* YOUR INSTRUCTIONS: This exercise asks for an exact copy of the lines from the one containing "Contacts (114, 921)" through the final line of the material, with pictures omitted.

* MATERIAL FOR THE TASK:
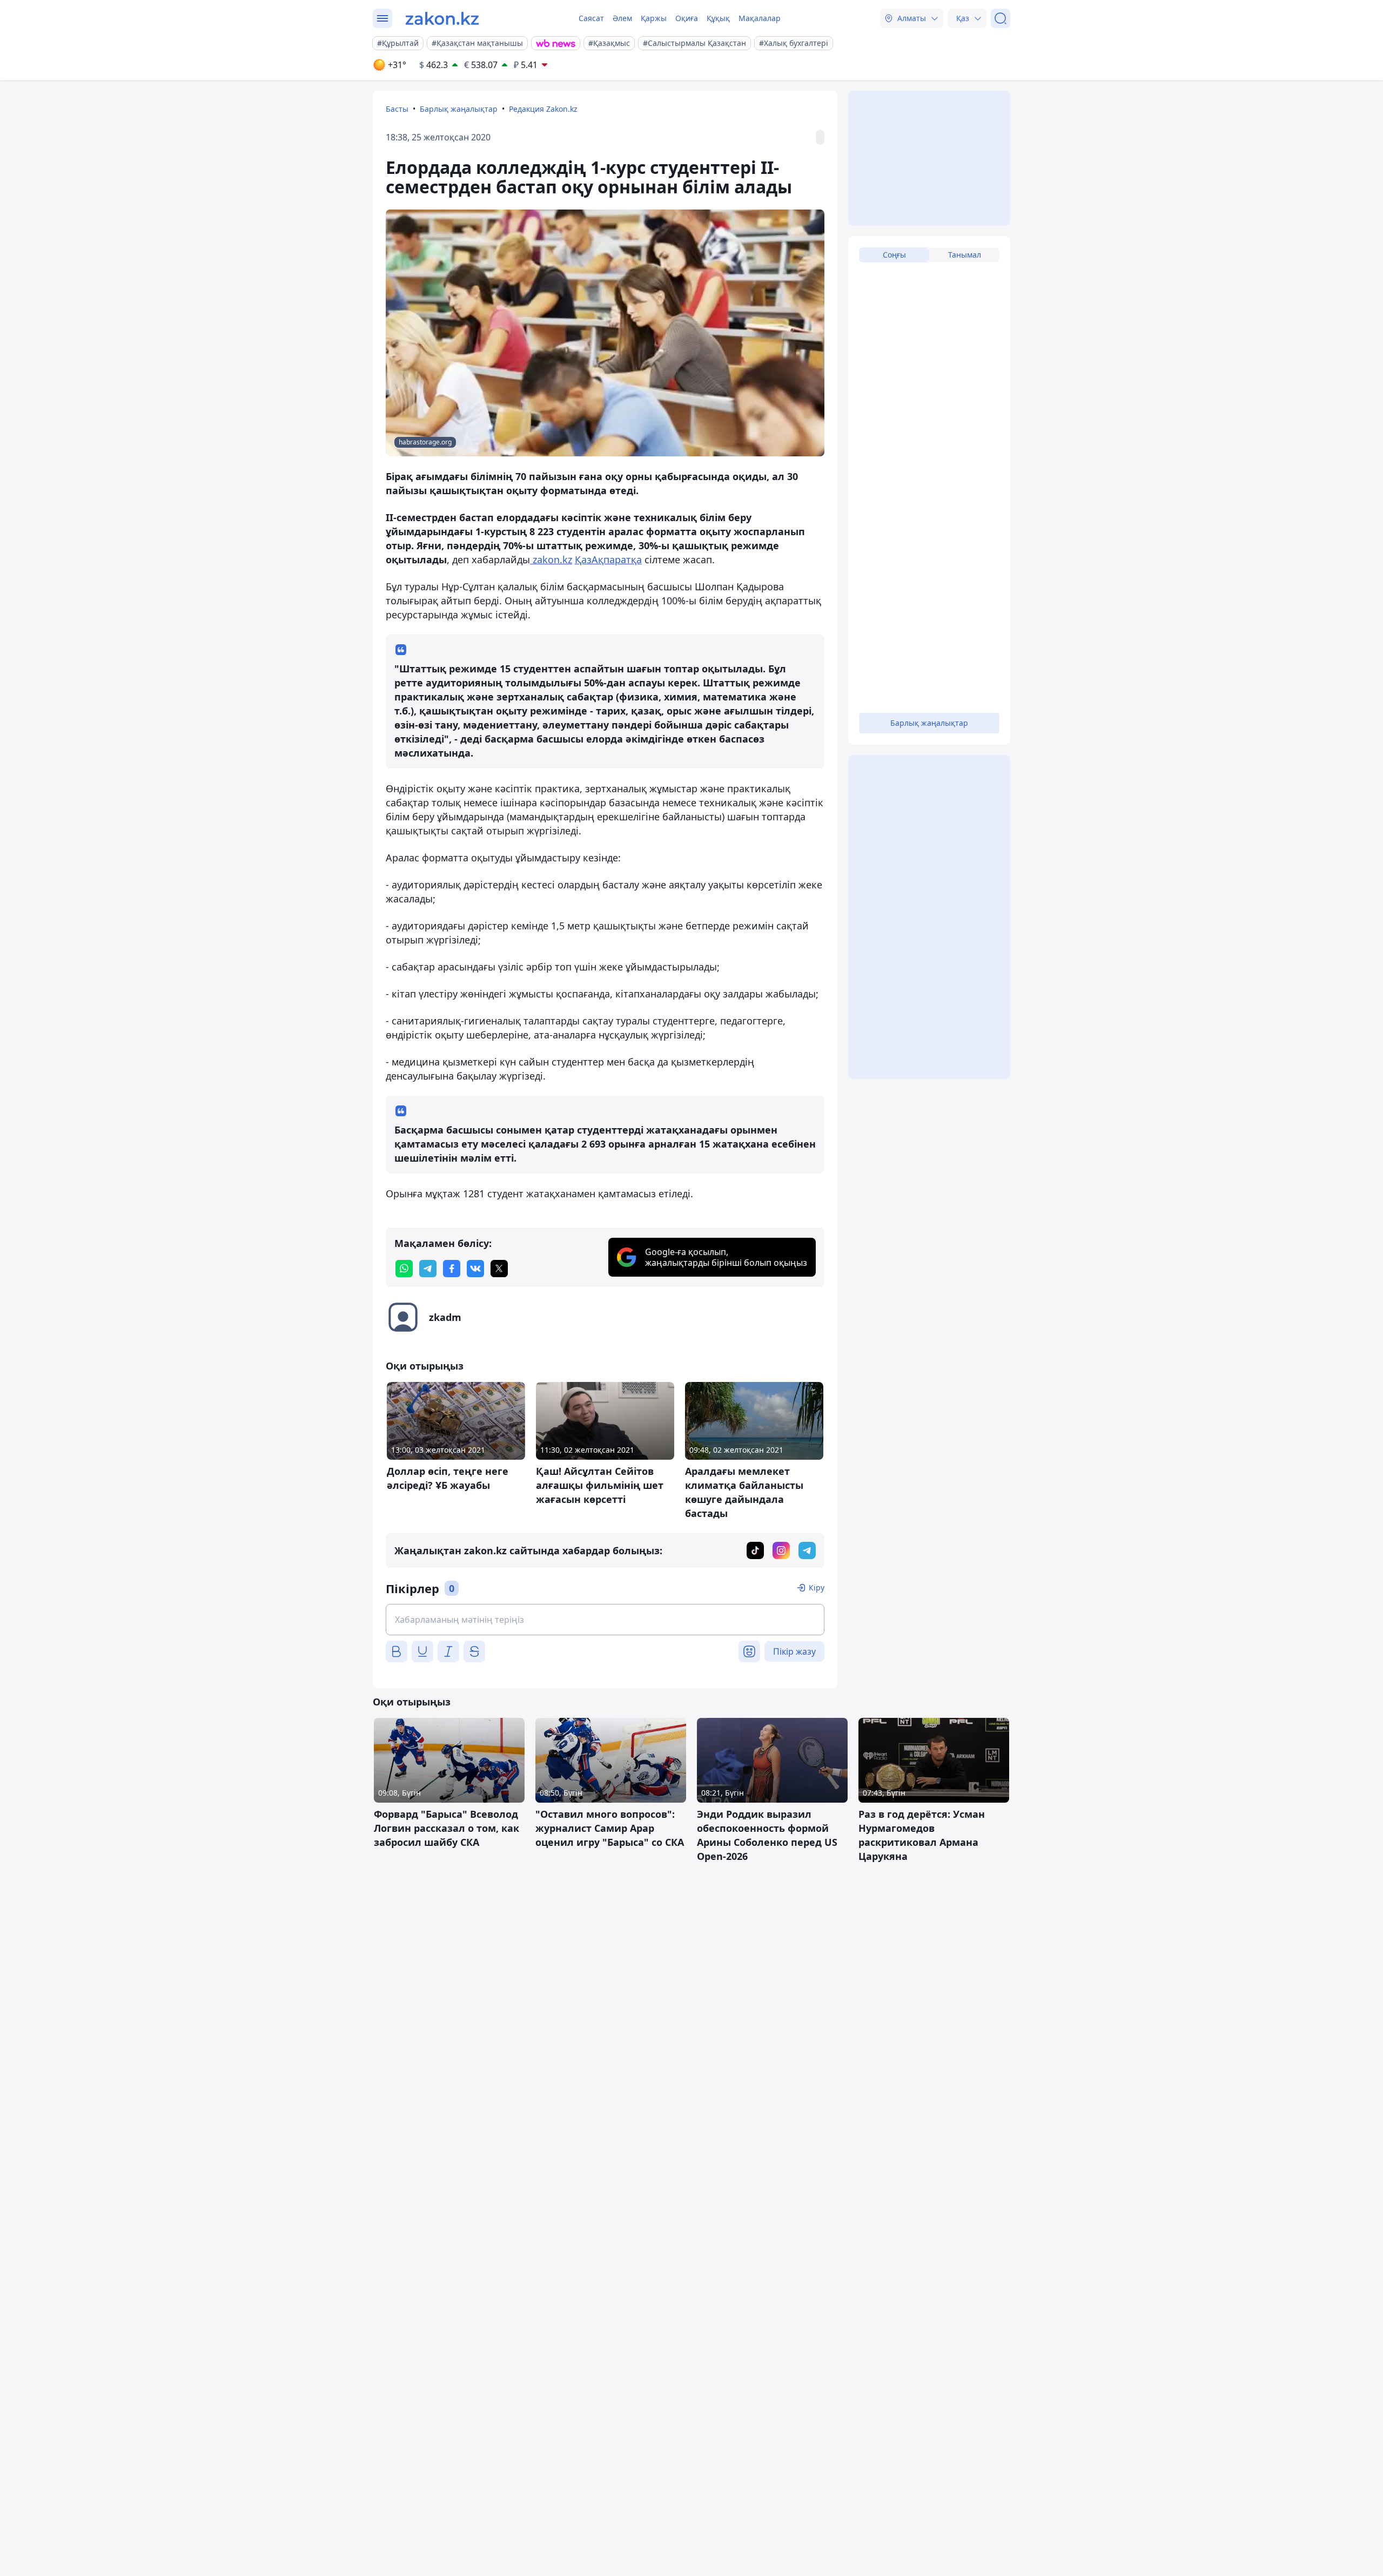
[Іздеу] (1000, 18)
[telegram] (428, 1268)
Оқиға (686, 18)
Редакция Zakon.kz (543, 109)
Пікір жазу (794, 1651)
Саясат (591, 18)
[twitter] (499, 1268)
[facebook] (451, 1268)
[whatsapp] (404, 1268)
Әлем (622, 18)
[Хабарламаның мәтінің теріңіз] (605, 1619)
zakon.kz (551, 559)
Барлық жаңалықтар (459, 109)
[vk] (475, 1268)
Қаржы (654, 18)
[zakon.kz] (442, 18)
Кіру (816, 1587)
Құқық (718, 18)
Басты (397, 109)
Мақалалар (760, 18)
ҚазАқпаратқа (608, 559)
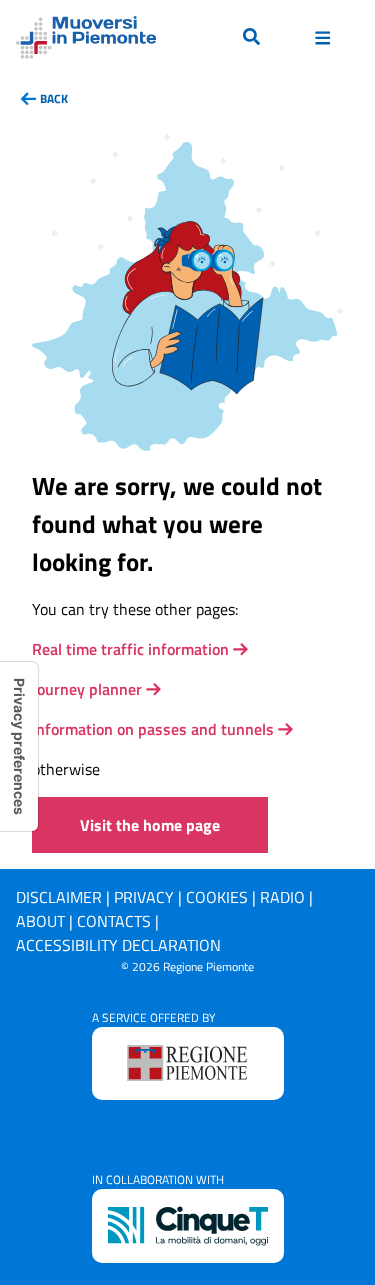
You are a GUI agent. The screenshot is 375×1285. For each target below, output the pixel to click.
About (40, 921)
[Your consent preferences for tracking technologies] (19, 746)
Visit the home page (150, 825)
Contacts (114, 921)
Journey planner (87, 689)
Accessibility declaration (118, 945)
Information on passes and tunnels (153, 729)
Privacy (144, 897)
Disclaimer (59, 897)
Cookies (217, 897)
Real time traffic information (130, 649)
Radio (282, 897)
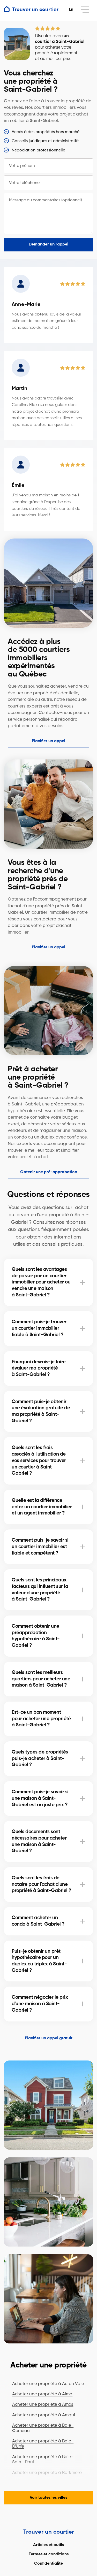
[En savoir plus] (82, 1282)
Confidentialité (48, 2564)
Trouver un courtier (48, 2532)
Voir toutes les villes (48, 2498)
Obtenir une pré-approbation (48, 1172)
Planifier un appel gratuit (48, 2038)
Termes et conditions (49, 2554)
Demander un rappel (48, 244)
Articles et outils (48, 2545)
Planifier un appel (48, 741)
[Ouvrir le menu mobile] (85, 9)
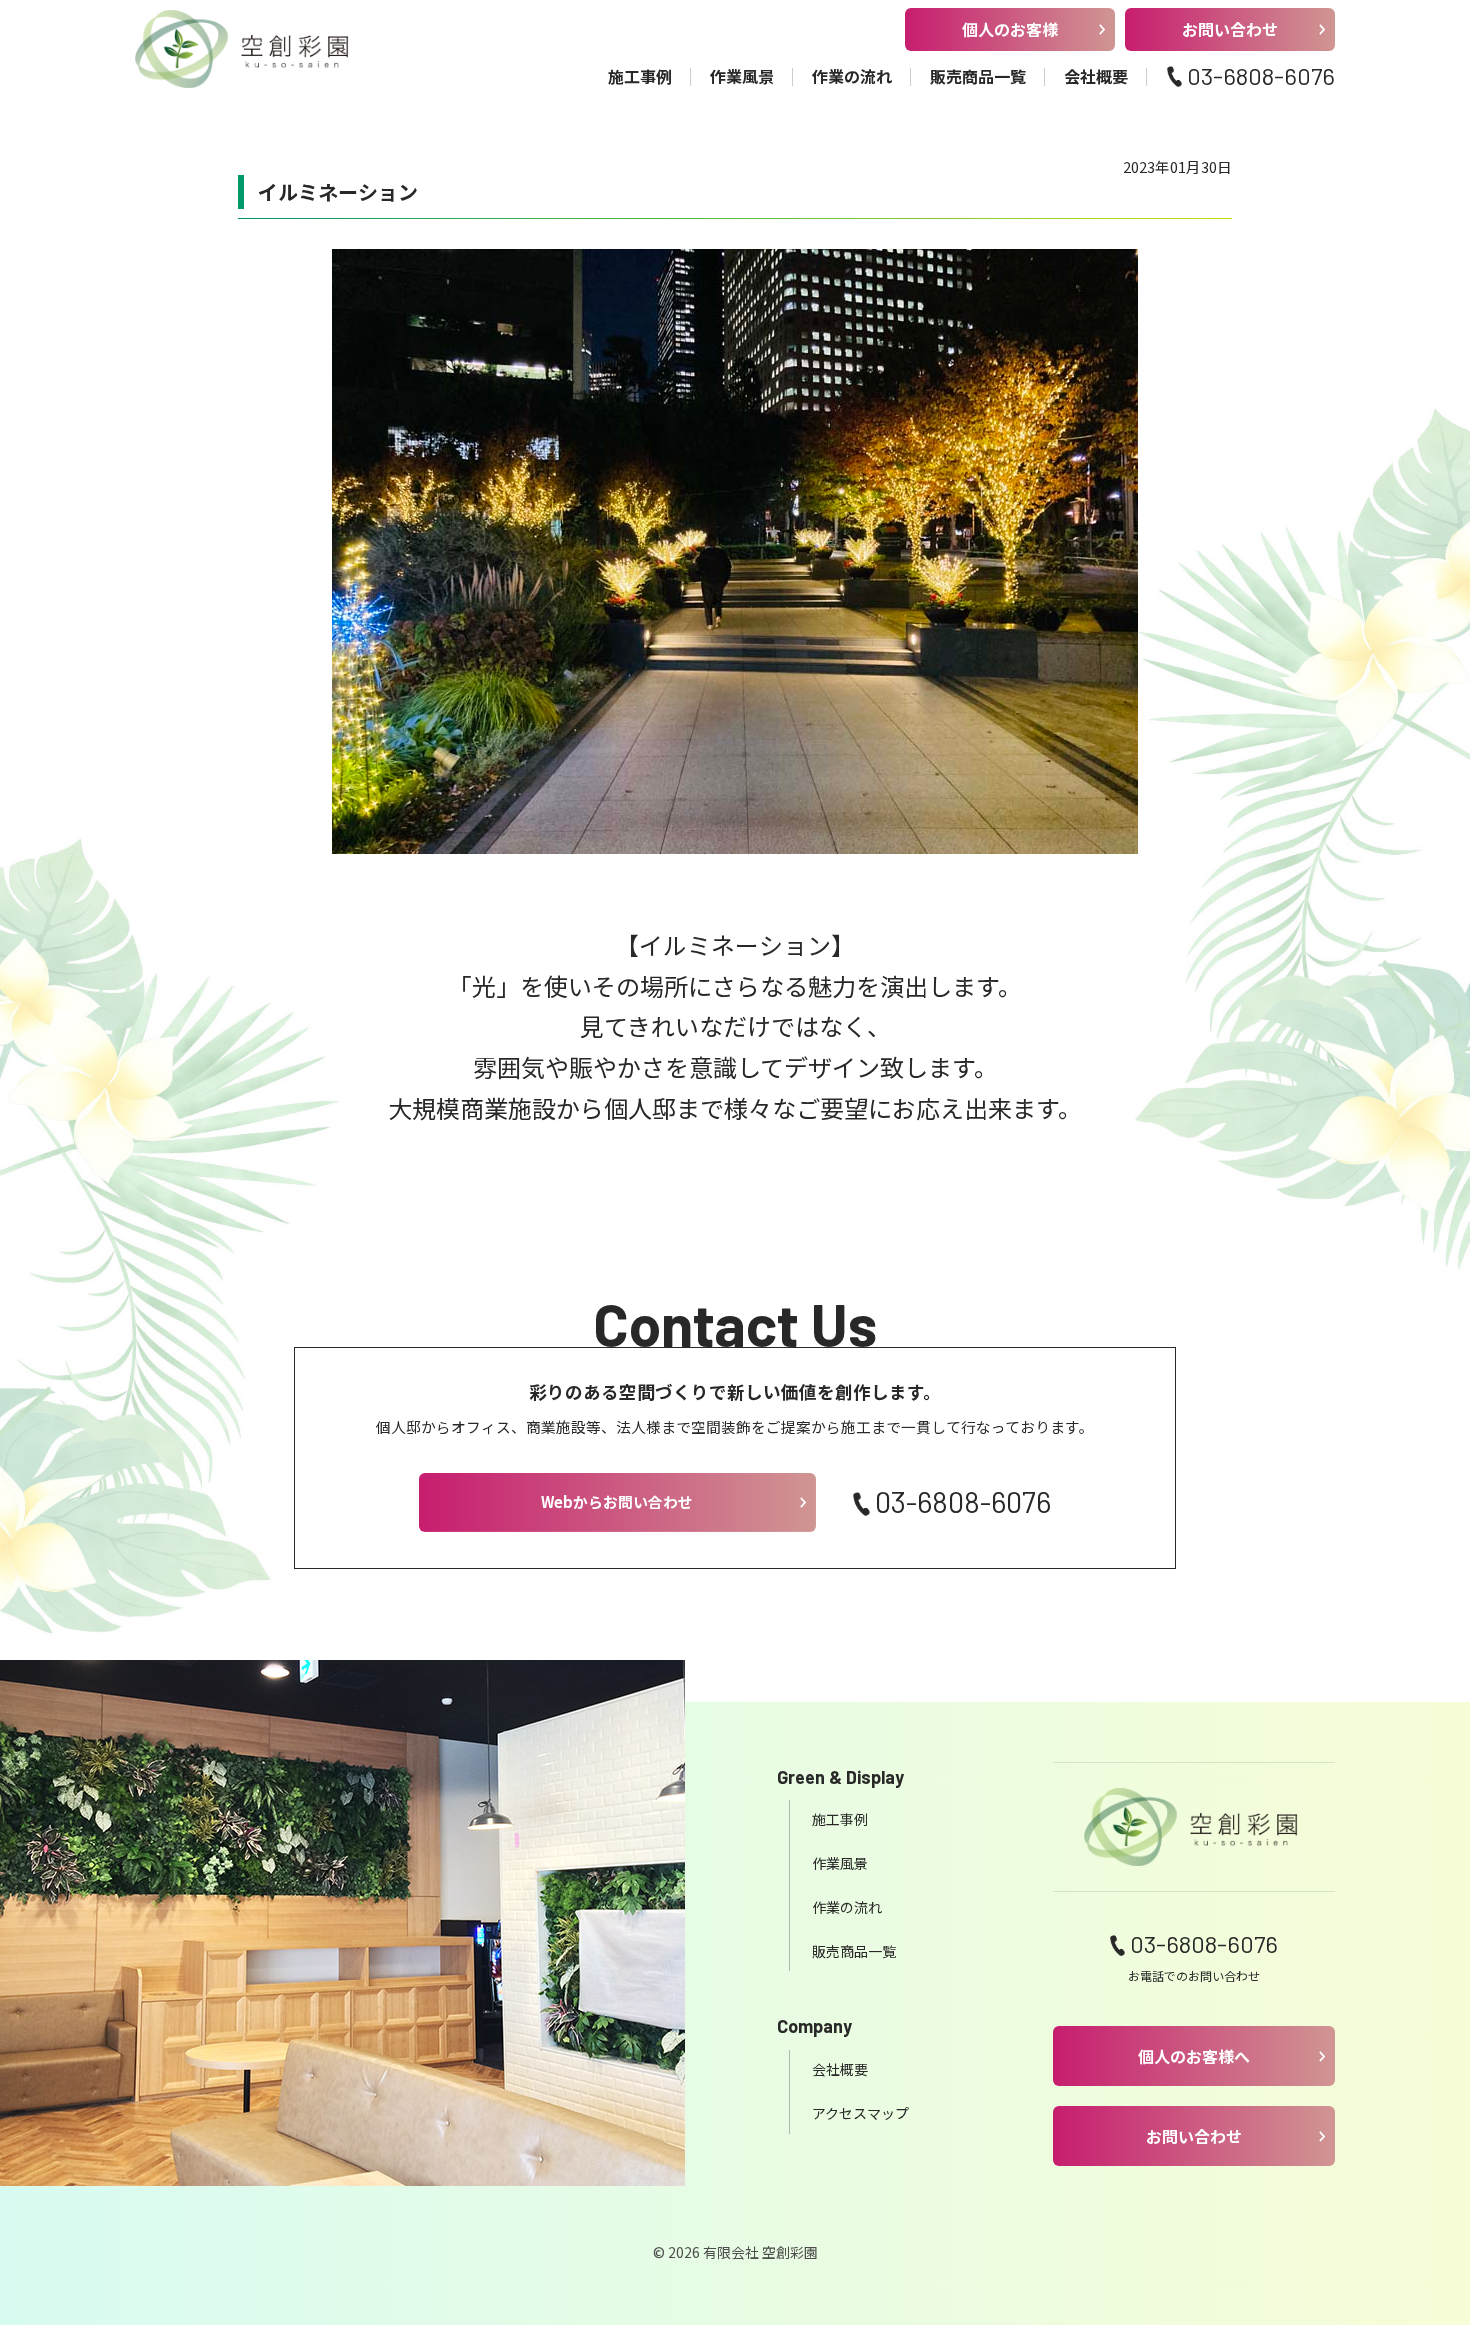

* WRITTEN SOLUTION:
Contacts (114, 921)
Journey planner (87, 689)
Accessibility declaration (118, 945)
Information on passes and tunnels (153, 729)
Privacy (144, 897)
Disclaimer (59, 897)
Cookies (217, 897)
Real time traffic information (130, 649)
Radio (282, 897)
[En savoir plus] (82, 1282)
Confidentialité (48, 2564)
Trouver un courtier (48, 2532)
Voir toutes les villes (48, 2498)
Obtenir une pré-approbation (48, 1172)
Planifier un appel gratuit (48, 2038)
Termes et conditions (49, 2554)
Demander un rappel (48, 244)
Articles et outils (48, 2545)
Planifier un appel (48, 741)
[Ouvrir le menu mobile] (85, 9)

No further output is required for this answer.